Slight decline in GDP forecast

Many economists are now assuming a comparatively mild recession in the coming year. They expect GDP to fall by less than one percent in 2023 as a whole. For comparison: In the Corona crisis year 2020, economic output in Europe’s largest economy had shrunk by more than four percent. The Institute for the World Economy (IfW) even expects slight economic growth of 0.3 percent for 2023 – also thanks to government energy price brakes.

Inflation: Inflation rates of around 10 percent are a burden for consumers and companies in Germany. For the time being, the Bundesbank gives people little hope of significantly falling prices. “Inflation is high and will only drop gradually,” said Bundesbank President Joachim Nagel. For 2023, the Bundesbank expects inflation to fall from an average of 8.6 percent in 2022 to 7.2 percent – as measured by the harmonized index of consumer prices (HICP), which is decisive for monetary policy in the euro area.

Many economists are expecting things to relax, especially in the spring – for example the RWI-Leibniz Institute for Economic Research: “Then, after the heating period, the acute phase of the energy crisis for households should be over and consumer prices will also fall.”

Labor market: According to estimates by the Federal Employment Agency (BA), the situation on the German labor market has been stable so far. The willingness of companies to hire is still high despite a slight weakening. Many industries are desperately looking for skilled workers and try to keep existing staff even in economically uncertain times, for example through short-time work.

Slight increase in unemployment rate expected

The Munich Ifo Institute expects that short-time work will temporarily increase in the winter half-year and that the increase in employment will come to a standstill. According to the forecast, the unemployment rate will increase slightly from 5.3 percent in 2022 to 5.5 percent in 2023.

Insolvencies: A wave of bankruptcies cannot yet be identified in Germany based on officially recorded figures extrapolated by experts. For the first time since the economic crisis of 2009, however, the number of company bankruptcies has increased. According to estimates by the credit agency Creditreform, around 14,700 companies will have gone to insolvency court by the end of 2022. That would be about four percent more than in 2021.
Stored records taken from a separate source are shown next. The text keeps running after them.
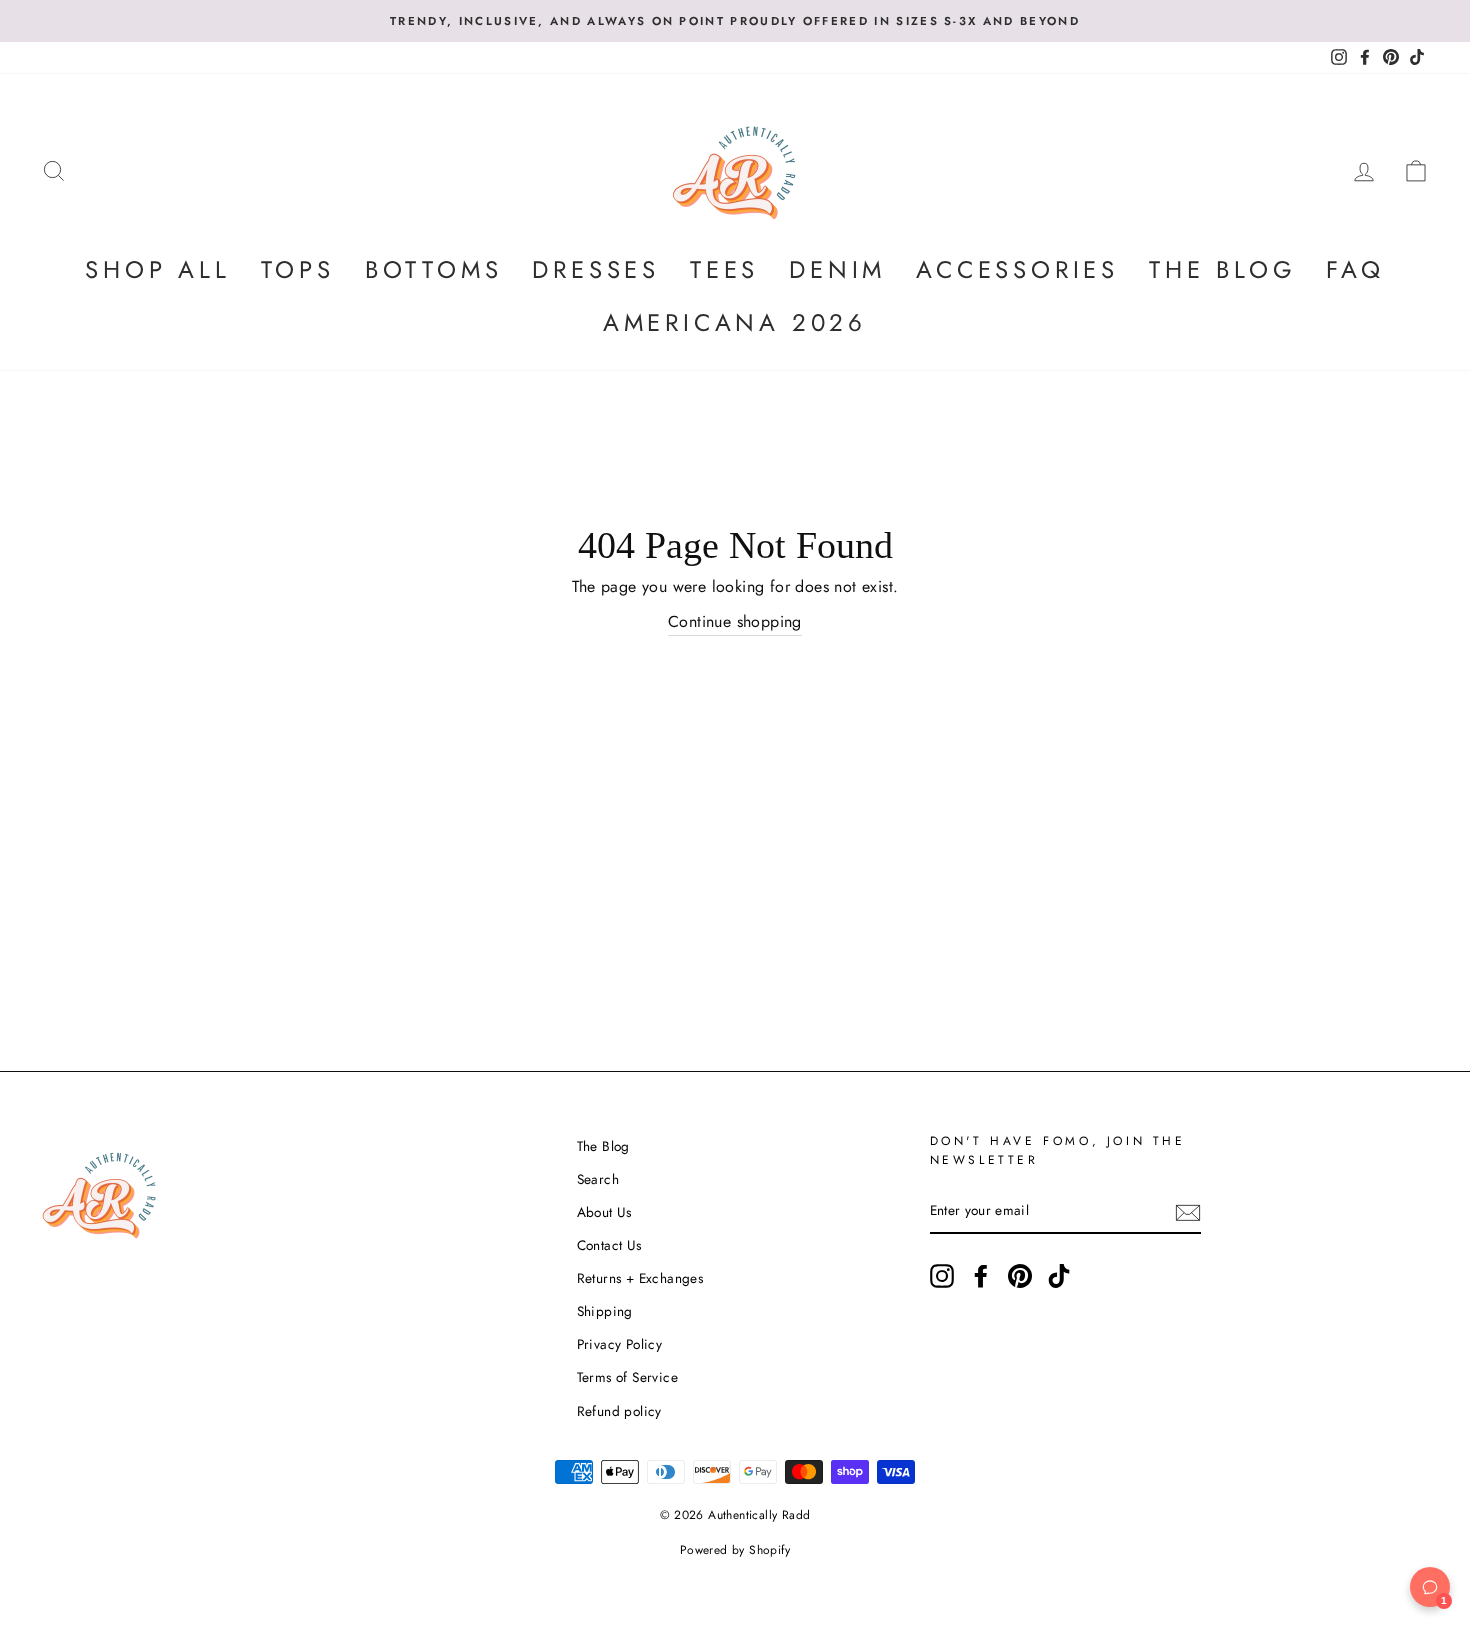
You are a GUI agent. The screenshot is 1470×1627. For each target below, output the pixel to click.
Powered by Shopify (735, 1550)
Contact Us (609, 1245)
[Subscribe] (1188, 1212)
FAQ (1355, 269)
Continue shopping (735, 621)
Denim (837, 269)
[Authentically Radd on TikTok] (1059, 1276)
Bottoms (434, 269)
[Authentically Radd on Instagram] (942, 1276)
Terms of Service (627, 1377)
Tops (298, 269)
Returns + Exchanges (640, 1278)
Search (598, 1179)
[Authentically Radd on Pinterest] (1020, 1276)
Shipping (605, 1311)
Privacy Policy (620, 1344)
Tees (724, 269)
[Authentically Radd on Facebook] (981, 1276)
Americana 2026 (735, 322)
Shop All (157, 269)
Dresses (596, 269)
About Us (604, 1212)
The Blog (1222, 269)
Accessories (1017, 269)
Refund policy (619, 1411)
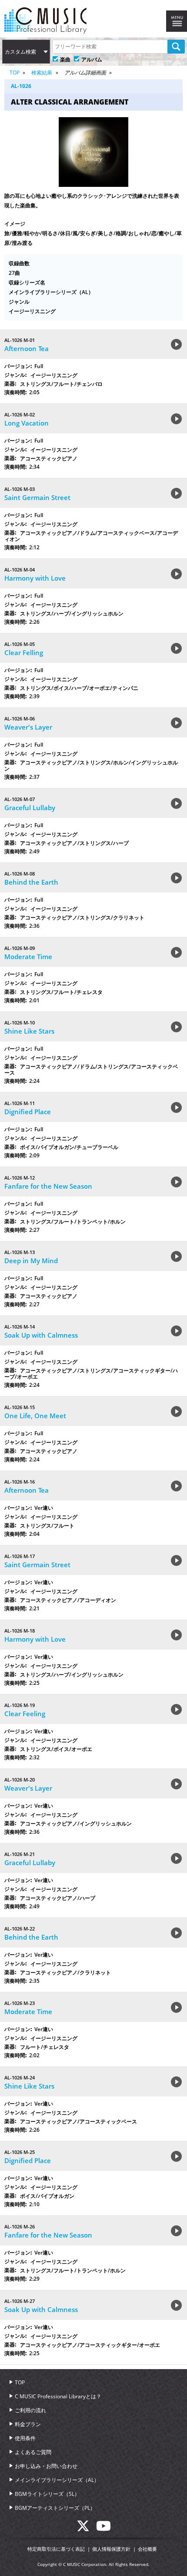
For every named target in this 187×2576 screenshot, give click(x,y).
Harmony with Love (35, 578)
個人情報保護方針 (111, 2549)
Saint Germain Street (37, 497)
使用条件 (25, 2438)
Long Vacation (26, 423)
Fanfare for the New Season (48, 1186)
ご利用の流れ (30, 2410)
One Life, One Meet (35, 1415)
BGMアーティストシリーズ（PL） (55, 2508)
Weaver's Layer (28, 727)
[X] (86, 2528)
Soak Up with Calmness (41, 1335)
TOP (15, 72)
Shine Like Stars (29, 1031)
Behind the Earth (31, 882)
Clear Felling (23, 652)
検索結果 (41, 72)
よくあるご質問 (33, 2452)
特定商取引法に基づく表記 (56, 2549)
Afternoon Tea (26, 348)
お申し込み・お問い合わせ (46, 2466)
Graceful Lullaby (29, 807)
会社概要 (147, 2549)
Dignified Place (27, 1111)
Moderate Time (28, 956)
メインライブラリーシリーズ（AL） (57, 2480)
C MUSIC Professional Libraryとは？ (58, 2396)
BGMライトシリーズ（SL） (47, 2494)
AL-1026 (21, 86)
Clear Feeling (24, 1713)
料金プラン (28, 2424)
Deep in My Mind (31, 1260)
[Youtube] (103, 2528)
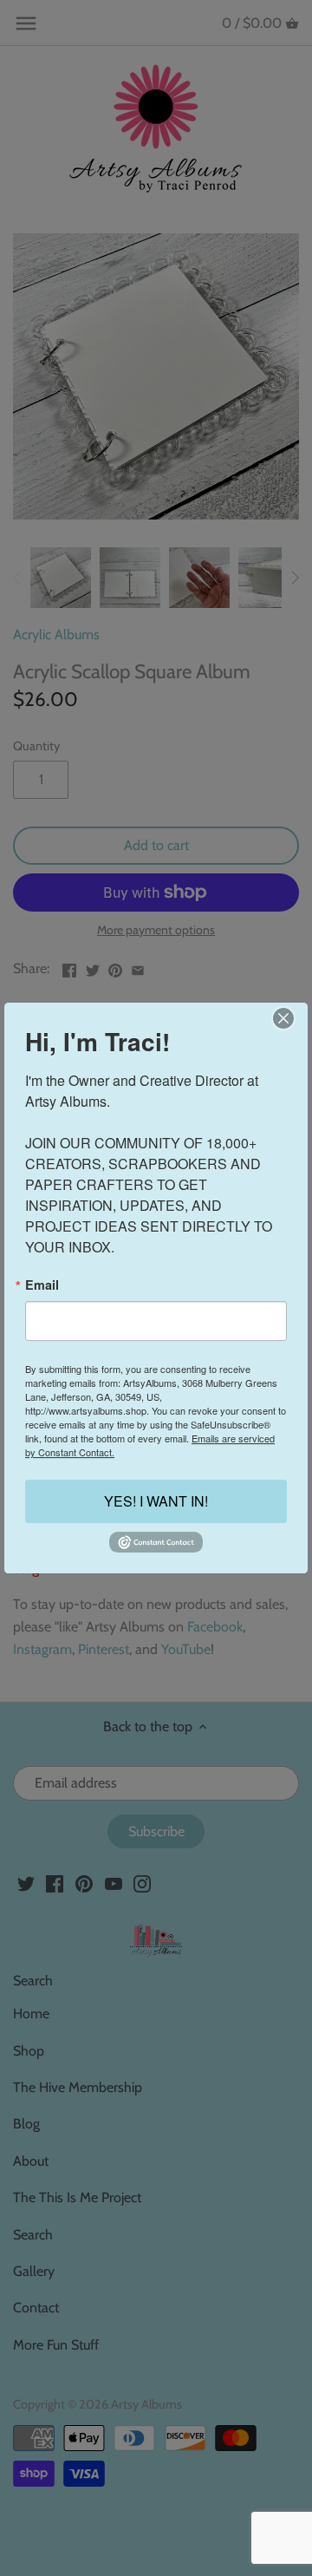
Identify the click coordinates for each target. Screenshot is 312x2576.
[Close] (282, 1018)
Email (42, 1284)
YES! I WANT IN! (156, 1502)
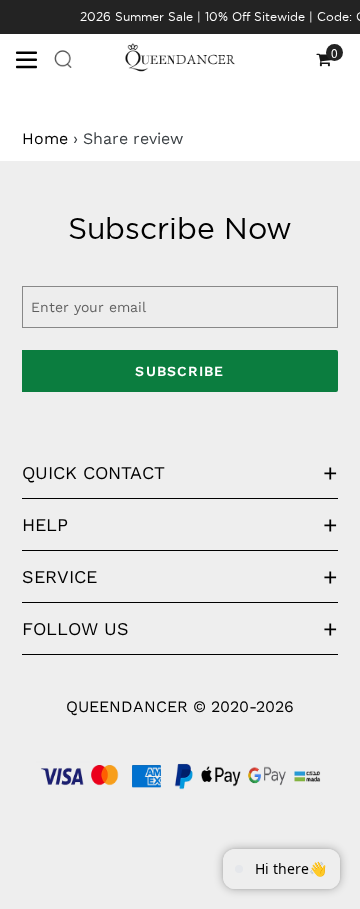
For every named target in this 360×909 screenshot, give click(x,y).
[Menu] (34, 58)
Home (45, 138)
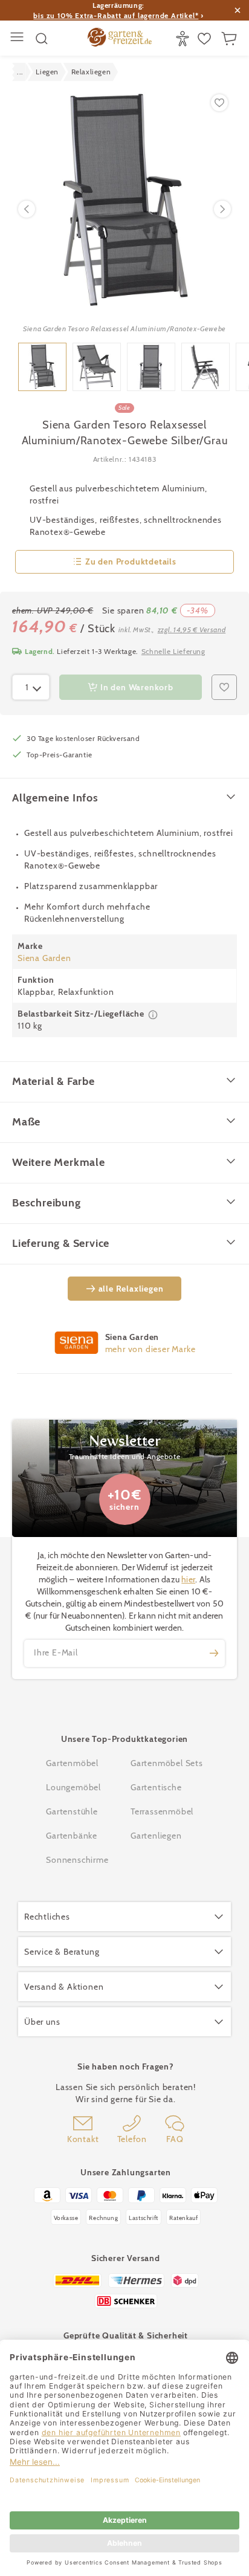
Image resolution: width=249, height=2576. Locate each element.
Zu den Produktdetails (130, 561)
“Persistent inflation, rising interest rates and energy costs, and an increasingly tough competitive situation are taking their toll on many companies,” said Creditreform expert Patrik-Ludwig Hantzsch. Like many other experts, Creditreform also expects a further increase in corporate bankruptcies in the new year.

Central banks: The major central banks around the world are fighting the increased inflation by raising interest rates. The European Central Bank (ECB) raised interest rates in the euro area four times in a row in the second half of 2022. The key interest rate at which banks can borrow fresh money from the ECB is now 2.5 percent, the highest level since December 2008. There are signs of further increases.

“We’re not letting up. We have to go a long way,” said ECB President Christine Lagarde recently. Rising interest rates are good news for savers. In the interest rate slump, call money and the like hardly yielded anything, and some bank customers even had to pay penalty interest. For borrowers, on the other hand, it tends to be more expensive.